Shad & river herring

“Shad and river herring” is a category that encompasses four closely-related species belonging to the genus Alosa, including the American shad, hickory shad, alewife and blueback herring. All are anadromous species that spend most of their adult lives at sea, but return to coastal rivers to spawn in early spring. River systems each host their own unique “runs” of fish that generally return to their natal waters to spawn, although some returning fish do wander into other streams, where they can serve to rebuild populations lost to dams, pollution or other causes.

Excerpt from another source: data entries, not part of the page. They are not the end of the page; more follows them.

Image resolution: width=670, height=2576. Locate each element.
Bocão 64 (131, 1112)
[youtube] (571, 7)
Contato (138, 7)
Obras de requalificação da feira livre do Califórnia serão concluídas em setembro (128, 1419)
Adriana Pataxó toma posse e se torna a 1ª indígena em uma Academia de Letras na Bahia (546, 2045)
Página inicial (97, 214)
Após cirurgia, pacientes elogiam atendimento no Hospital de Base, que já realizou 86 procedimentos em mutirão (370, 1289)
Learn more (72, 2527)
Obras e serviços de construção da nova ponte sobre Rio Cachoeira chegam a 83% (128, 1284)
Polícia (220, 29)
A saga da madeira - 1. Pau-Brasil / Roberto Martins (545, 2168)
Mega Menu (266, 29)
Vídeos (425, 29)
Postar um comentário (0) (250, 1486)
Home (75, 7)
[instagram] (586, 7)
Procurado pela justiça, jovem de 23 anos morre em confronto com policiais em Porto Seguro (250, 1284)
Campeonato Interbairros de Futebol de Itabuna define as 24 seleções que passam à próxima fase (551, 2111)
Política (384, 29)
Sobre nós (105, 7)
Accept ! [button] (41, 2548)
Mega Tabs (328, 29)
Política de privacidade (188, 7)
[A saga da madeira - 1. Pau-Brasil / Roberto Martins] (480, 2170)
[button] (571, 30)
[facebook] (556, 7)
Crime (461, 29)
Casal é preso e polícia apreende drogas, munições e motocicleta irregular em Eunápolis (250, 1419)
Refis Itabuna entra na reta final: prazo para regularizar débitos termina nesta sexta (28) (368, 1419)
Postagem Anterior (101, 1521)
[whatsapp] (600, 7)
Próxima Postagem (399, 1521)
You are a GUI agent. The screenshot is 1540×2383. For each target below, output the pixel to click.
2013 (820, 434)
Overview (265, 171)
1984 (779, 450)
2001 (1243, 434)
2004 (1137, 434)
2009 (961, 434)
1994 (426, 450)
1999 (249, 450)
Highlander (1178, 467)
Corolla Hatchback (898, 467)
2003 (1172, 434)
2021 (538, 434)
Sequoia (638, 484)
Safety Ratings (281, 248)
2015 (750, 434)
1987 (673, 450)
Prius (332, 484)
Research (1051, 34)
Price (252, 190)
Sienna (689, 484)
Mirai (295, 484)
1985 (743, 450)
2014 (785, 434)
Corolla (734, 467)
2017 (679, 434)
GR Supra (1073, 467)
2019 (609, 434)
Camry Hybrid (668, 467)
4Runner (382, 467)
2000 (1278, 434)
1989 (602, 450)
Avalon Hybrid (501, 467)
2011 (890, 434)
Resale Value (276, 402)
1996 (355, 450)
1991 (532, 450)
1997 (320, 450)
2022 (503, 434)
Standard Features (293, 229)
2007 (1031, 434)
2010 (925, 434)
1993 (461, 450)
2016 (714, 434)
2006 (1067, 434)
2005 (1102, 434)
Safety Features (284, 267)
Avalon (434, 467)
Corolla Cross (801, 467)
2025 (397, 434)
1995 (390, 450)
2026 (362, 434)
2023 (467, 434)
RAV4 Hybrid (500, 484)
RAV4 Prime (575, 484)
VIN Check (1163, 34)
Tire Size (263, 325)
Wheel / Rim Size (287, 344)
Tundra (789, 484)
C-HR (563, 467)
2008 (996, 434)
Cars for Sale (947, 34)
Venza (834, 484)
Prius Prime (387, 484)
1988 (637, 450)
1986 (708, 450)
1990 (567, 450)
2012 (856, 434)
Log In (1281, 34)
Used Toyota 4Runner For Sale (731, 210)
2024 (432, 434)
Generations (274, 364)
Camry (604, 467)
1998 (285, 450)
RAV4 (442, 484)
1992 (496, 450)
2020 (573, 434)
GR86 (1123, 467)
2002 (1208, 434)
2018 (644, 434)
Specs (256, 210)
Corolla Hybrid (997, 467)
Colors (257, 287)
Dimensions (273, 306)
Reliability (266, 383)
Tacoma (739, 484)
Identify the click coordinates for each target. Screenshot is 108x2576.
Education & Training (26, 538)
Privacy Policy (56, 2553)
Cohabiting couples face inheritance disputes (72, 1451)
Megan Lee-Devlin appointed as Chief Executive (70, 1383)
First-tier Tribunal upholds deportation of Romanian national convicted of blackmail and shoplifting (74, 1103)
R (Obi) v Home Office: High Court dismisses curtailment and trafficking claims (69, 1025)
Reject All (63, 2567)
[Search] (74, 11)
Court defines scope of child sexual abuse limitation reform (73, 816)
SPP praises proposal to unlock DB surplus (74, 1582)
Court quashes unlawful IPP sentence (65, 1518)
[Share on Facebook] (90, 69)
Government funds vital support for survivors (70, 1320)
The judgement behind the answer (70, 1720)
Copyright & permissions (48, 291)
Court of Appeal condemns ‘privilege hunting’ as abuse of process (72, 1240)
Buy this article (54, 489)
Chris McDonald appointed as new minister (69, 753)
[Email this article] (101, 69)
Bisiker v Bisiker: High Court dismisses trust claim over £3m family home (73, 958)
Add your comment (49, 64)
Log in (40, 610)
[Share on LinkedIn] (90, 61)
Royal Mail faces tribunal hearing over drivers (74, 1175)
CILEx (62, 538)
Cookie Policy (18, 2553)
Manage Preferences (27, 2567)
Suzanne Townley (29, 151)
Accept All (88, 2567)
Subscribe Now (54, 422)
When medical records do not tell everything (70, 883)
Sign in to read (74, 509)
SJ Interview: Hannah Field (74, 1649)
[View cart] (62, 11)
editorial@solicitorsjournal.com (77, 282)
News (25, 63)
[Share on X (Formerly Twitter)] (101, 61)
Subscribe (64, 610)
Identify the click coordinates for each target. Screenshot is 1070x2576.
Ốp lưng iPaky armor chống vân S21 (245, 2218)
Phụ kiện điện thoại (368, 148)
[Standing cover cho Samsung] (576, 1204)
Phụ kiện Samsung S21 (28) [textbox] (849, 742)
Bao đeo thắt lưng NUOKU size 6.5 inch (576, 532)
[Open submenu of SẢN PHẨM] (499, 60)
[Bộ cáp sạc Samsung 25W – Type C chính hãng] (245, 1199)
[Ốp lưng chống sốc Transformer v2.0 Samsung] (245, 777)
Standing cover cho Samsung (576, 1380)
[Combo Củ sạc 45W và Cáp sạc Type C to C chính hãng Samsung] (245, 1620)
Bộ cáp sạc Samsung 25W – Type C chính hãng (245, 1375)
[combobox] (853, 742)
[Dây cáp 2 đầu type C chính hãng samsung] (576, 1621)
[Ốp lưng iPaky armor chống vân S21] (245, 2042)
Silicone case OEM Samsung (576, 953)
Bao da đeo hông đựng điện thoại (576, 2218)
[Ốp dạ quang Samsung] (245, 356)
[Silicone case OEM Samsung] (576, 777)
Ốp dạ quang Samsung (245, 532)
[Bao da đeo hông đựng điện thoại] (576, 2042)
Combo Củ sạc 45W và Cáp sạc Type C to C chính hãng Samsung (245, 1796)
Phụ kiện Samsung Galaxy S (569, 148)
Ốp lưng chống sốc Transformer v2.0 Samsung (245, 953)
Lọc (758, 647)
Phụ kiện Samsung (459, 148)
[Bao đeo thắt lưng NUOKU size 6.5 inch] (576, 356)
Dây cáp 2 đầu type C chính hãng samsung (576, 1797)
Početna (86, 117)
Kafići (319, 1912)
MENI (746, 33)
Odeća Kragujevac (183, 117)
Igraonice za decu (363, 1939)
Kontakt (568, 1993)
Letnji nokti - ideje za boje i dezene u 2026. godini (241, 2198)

The American shad is the largest and most valued alosine species. Large females can occasionally weigh more than 11 pounds, and the species was such an important food fish in the United States during parts of the eighteenth and nineteenth centuries that author John McPhee dubbed it “The Founding Fish.” Hickory shad are far smaller, rarely if ever exceeding three pounds, and are much less valued as a food fish. The two species of “river herring,” blueback herring and alewives, are the smallest of all, occasionally attaining a maximum length of 16 inches. As commercial species, river herring are far less important than American shad, and are caught primarily for lobster bait, although some are smoked or pickled for human consumption. However, the primary value of both species is as forage fish, which are fed upon by a wide variety of fish, birds and aquatic mammals.
All four species of shad and river herring are included in the Atlantic States Marine Fisheries Commission’s Interstate Fishery Management Plan for Shad and River Herring; the National Marine Fisheries Service does not manage any of the species while they are at sea, although it does limit shad and river herring bycatch in large-volume fisheries for Atlantic herring and Atlantic mackerel. Episodes of bycatch in such large-volume fisheries can cause significant harm to shad and river herring stocks; coupled with the effects of past overfishing, and restricted access to spawning grounds caused by dams, pollution, dredging, etc., the abundance of all four species has declined substantially. The health of the various shad and river herring runs differs from river to river. However, on an overall basis, both American shad and river herring are deemed to be “depleted” by ASMFC; no formal assessment of the hickory shad population has taken place, although abundance of that species also appears to have declined.